Case Report: Anti-LGI1 encephalitis during FcRn inhibition with efgartigimod for myasthenia gravis: implications for the limitations of IgG recycling blockade - PubMed
5 hours ago
- #Myasthenia gravis
- #FcRn inhibition
- #Anti-LGI1 encephalitis
- A 72-year-old woman with thymoma-associated myasthenia gravis (MG) developed anti-LGI1 antibody-associated autoimmune encephalitis while receiving efgartigimod, an FcRn antagonist that reduces IgG levels.
- Despite treatment with efgartigimod and reduced serum IgG, the patient presented with rapid memory impairment; MRI showed bilateral medial temporal lobe hyperintensities, and serology confirmed anti-LGI1 antibodies.
- Cerebrospinal fluid analysis was negative for LGI1 antibodies and showed a normal IgG index, indicating no intrathecal IgG synthesis, suggesting pathogenic antibodies originated peripherally.

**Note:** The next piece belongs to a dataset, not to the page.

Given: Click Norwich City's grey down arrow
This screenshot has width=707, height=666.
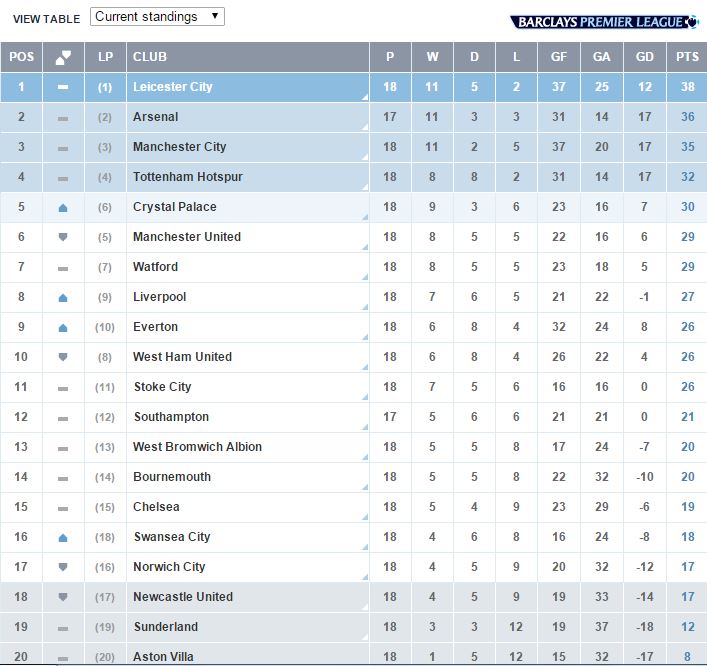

- High-dose intravenous methylprednisolone therapy led to significant clinical improvement, highlighting the treatable nature of the encephalitis.
- This case demonstrates that FcRn inhibition may not fully prevent central nervous system autoimmunity, particularly in thymoma-associated immune dysregulation, underscoring its pharmacodynamic limitations.